Tajmaath, l’âme du village

Relevant de la commune d’Ighil Ali, Takorabt est l’un des villages les plus anciens de la région des Ath Abbes. Il y a de cela quelques siècles, Sidi Abderrahmane, un soufi venu d’Andalousie via Béjaïa ou, plus probablement, de la Qalaa des Ath Hamad, dans le Hodna, à sa chute de la main des Almohades et des tribus hilaliennes, a regroupé sur ces lieux les hameaux éparpillés dans les montagnes autour d’une école coranique, jetant ainsi les fondations du village.

A sa mort, les villageois lui ont bâti un mausolée, Taqorabt en kabyle, et l’ont depuis vénéré comme un saint. La tim3amert fondée par le vénérable savant a continué sa mission de formation d’imams et de jurisconsultes. D’ailleurs, le célèbre jurisconsulte contemporain du bougiote Sidi Ouali, Sidi Yahia El Aidali est né ici à Tokarabt où il a fait ses premières études avant de s’installer chez les Ath Aidhel pour y fonder sa zaouia de Tamokra vers 1440.

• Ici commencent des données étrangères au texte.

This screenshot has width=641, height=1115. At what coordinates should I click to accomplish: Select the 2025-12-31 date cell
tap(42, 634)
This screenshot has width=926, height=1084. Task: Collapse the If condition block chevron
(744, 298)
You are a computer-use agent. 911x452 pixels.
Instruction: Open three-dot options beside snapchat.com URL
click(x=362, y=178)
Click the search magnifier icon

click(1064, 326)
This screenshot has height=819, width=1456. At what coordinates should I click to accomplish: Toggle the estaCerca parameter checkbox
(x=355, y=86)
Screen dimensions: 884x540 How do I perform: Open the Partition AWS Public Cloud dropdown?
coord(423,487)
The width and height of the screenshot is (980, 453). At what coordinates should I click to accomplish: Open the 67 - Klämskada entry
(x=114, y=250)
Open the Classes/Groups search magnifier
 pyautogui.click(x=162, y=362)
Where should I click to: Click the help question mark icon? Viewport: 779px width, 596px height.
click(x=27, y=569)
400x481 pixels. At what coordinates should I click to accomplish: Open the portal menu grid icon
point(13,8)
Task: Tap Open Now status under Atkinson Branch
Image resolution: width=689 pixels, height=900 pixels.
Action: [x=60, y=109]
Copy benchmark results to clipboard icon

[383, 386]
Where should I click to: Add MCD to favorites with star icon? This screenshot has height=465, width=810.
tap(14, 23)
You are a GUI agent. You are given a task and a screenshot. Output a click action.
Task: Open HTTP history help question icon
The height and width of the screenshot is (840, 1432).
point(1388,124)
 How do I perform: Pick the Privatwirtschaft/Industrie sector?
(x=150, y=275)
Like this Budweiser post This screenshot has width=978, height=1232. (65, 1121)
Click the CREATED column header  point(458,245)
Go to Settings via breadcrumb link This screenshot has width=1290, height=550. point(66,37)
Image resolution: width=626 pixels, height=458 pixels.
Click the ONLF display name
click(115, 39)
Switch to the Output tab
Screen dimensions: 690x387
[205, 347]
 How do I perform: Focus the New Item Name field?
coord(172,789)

En période médiévale, l’islam maghrébin, porté par des savants locaux, a rayonné à travers une chaîne d’écoles coraniques éparpillées dans la Kabylie du Djurdjura, des Bibans et de la vallée de la Soummam. Ces écoles étaient des petites universités où l’on enseignait la jurisprudence, l’astronomie et quelques fois même les mathématiques.

L’une d’elles, celle de Seddouk Oufella, fer de lance de la Tariqa Rahmaniya, va même jouer un rôle prépondérant dans le soulèvement populaire contre les Français en 1871.

Aujourd’hui Takorabt est plutôt une école de musique qui a déjà donné le chanteur Oulahlou auteur du mythique «Pouvoir Assassin». «C’est dans le foyer du village que je me suis initié à la guitare. Le déclic a eu lieu dans les années 70 par un jeune homme venu d’Alger qui jouait des chansons d’Idir en s’accompagnant à la guitare. Je suis resté scotché et ça a fait tilt dans ma tête», dit-il. «Tajmaath est l’âme du village, c’est un lieu d’échange et de rencontres où se construisent toutes les initiatives.

Il suffit d’un petit déclic positif pour démarrer de beaux projets communs», dit Oulahlou. Quand des associations viennent prolonger la dynamique de ce lieu communautaire par excellence, Tajmaath devient un moteur qui fait vivre le développement du village et l’épanouissement de ses habitants.

Sous les airs des guitares entrecoupés d’éclats de voix et de rires, la soirée va se prolonger jusqu’à l’heure du shour. Les plus résistants iront jusqu’aux premières lueurs de l’aube avant de se soumettre à la loi de Morphée.

Durant la journée, Tokorabt reprendra ses allures de village fantôme jusqu’à la tombée de la nuit. Tajmaath va alors réunir petits et grands comme elle le fait depuis des siècles et des générations.